## Document extract
-------------------------
Shawn is a heroin-addicted patient of mine who periodically disappears from my methadone practice. One time he was gone for nearly a year, but usually the absences last weeks or months. When he fails to show for his appointment, I know he's back in prison. He's a street dweller and petty thief, so his crimes never result in long jail terms. Like most Downtown Eastside petty criminals, he steals or deals to feed his drug habit.

Shawn (not his real name) grew up in a small town in Ontario, the child of an alcoholic father and a much younger, intimidated mother. Like many addicts, he unwittingly began to use cocaine as self-medication for his undiagnosed and untreated attention deficit hyperactivity disorder. His recollection of school life in Kelowna is typical for ADHD: "I was bored and restless waiting and watching the clock until I could get out of the classroom. I felt like I was in a jail cell. I could never pay attention." Self-medication became addiction, to heroin as well as cocaine, and another criminal was created.

Canada's war on drugs-or, more accurately, on drug addicts like Shawn-is about to heat up. The Harper government is proposing legislation to increase the penalty for possession of illegal substances. In any war there are enemies-in this case, human beings whose childhood traumas have driven them to find relief in the use of psychoactive chemicals like heroin and cocaine. From a physiological perspective, these drugs are painkillers. As a physician working with drug-addicted people on the Downtown Eastside I can verify what the research literature has made abundantly clear: in the vast majority of cases, injection drug use is the result of overwhelming trauma in early life. Such trauma not only sets up a lifelong psychological craving for chemical relief; it also primes the neurobiological brain circuits that respond to narcotics and other street drugs.
-------------------------
## Questions
a) According to the passage about Shawn, what is the Harper government proposing?
b) Reproduce word for word the stretch of the passage about Shawn from "Canada's war on" through "other street drugs.".

## Data for analysis
-------------------------
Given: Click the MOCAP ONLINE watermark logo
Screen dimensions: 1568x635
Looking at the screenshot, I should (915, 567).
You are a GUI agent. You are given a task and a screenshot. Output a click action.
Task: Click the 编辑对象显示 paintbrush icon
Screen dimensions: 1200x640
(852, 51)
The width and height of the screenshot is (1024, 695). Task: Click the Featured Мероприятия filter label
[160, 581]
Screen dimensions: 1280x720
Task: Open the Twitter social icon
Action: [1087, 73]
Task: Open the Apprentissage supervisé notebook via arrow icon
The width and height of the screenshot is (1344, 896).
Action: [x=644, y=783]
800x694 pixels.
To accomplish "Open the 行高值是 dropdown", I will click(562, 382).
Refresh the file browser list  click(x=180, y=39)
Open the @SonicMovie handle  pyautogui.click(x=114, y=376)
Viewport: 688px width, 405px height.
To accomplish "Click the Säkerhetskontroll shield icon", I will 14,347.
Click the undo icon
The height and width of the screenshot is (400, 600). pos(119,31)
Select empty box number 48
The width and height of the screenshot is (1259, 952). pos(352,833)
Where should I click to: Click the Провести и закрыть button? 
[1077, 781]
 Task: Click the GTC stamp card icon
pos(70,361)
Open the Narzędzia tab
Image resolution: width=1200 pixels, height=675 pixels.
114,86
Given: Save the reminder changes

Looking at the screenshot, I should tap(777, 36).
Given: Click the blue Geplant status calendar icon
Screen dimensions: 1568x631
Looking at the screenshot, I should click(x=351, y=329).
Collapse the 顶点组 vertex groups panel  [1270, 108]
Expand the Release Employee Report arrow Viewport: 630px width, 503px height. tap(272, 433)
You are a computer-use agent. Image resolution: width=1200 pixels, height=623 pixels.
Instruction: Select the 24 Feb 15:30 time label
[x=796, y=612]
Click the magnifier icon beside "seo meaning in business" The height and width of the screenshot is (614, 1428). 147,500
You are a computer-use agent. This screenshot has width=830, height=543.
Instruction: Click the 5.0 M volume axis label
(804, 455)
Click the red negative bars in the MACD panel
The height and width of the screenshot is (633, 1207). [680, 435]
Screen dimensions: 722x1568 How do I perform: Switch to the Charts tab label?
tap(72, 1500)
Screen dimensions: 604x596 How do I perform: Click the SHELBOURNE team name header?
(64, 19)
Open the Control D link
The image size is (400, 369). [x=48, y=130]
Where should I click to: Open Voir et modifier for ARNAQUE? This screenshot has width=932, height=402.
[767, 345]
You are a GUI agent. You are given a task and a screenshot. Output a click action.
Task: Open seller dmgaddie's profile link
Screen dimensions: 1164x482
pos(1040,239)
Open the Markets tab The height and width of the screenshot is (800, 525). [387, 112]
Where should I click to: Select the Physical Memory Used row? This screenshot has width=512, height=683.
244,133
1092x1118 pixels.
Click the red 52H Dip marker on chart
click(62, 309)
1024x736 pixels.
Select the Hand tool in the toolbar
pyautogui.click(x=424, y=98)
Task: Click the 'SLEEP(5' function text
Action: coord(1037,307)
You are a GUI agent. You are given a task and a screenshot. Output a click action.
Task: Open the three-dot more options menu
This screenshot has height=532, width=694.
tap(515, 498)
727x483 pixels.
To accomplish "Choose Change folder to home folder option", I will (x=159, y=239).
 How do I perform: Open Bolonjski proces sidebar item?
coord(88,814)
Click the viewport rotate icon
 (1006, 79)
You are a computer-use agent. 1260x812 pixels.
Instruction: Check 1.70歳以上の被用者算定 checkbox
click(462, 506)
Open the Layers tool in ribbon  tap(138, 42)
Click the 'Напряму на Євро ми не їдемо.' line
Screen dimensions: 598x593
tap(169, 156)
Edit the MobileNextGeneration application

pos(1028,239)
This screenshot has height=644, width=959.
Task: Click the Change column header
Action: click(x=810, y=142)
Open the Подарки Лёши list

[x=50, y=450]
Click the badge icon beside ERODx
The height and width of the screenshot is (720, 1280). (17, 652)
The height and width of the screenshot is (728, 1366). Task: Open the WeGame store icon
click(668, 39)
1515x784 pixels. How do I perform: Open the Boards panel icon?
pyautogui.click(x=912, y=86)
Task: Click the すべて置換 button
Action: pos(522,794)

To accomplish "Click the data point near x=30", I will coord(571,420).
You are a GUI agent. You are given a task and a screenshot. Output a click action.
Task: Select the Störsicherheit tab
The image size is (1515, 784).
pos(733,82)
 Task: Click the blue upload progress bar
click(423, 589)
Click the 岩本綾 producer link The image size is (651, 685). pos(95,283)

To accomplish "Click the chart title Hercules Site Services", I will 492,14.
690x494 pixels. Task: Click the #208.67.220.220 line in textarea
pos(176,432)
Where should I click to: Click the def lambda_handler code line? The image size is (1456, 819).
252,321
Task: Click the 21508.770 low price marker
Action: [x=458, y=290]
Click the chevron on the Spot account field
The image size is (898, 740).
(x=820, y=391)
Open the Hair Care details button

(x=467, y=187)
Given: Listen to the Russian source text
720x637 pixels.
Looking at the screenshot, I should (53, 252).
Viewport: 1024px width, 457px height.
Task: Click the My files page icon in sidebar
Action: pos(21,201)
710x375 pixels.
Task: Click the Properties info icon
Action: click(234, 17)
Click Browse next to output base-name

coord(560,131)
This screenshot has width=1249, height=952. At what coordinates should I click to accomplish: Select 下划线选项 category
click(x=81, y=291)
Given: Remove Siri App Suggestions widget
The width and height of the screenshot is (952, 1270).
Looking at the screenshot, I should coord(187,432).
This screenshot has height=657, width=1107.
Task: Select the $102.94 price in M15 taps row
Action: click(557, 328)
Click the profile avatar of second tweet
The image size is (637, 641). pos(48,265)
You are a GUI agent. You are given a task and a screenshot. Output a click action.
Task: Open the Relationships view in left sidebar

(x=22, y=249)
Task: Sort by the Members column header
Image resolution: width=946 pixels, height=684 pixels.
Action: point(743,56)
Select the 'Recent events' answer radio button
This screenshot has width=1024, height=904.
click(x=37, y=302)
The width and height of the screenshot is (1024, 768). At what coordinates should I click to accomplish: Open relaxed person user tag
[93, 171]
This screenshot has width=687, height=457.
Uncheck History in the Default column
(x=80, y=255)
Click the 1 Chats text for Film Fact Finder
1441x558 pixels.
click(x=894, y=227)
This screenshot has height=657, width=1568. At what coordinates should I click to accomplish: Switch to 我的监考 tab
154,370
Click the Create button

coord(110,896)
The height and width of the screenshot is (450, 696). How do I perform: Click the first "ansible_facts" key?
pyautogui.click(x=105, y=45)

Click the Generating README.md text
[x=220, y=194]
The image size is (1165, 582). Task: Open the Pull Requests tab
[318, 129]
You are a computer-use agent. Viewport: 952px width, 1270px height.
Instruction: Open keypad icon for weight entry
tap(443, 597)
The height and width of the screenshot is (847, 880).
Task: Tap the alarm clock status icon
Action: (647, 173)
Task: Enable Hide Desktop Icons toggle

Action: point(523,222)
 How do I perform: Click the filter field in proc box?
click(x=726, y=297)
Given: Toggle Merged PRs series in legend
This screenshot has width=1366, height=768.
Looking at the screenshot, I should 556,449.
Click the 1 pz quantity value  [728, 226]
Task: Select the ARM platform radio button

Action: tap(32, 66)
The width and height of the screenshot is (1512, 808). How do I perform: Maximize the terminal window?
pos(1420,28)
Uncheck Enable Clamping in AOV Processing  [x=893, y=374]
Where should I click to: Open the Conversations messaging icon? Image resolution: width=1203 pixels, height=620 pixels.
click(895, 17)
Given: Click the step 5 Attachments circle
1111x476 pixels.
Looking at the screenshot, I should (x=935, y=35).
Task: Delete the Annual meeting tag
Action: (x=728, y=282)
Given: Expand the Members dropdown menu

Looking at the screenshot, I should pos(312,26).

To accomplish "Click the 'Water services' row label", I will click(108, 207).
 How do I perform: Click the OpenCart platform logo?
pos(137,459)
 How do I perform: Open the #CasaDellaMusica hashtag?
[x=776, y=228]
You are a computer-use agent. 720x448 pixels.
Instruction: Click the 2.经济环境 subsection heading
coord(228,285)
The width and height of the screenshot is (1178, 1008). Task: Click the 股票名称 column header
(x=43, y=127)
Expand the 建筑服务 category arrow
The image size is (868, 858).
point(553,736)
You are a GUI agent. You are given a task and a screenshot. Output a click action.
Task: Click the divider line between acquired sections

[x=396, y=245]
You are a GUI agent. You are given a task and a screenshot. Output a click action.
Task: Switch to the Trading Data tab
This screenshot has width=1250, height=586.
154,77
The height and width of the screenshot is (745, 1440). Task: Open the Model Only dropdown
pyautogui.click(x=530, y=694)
-------------------------
## Answers to the exercises
a) Legislation to increase the penalty for possession of illegal substances.

b)
Canada's war on drugs-or, more accurately, on drug addicts like Shawn-is about to heat up. The Harper government is proposing legislation to increase the penalty for possession of illegal substances. In any war there are enemies-in this case, human beings whose childhood traumas have driven them to find relief in the use of psychoactive chemicals like heroin and cocaine. From a physiological perspective, these drugs are painkillers. As a physician working with drug-addicted people on the Downtown Eastside I can verify what the research literature has made abundantly clear: in the vast majority of cases, injection drug use is the result of overwhelming trauma in early life. Such trauma not only sets up a lifelong psychological craving for chemical relief; it also primes the neurobiological brain circuits that respond to narcotics and other street drugs.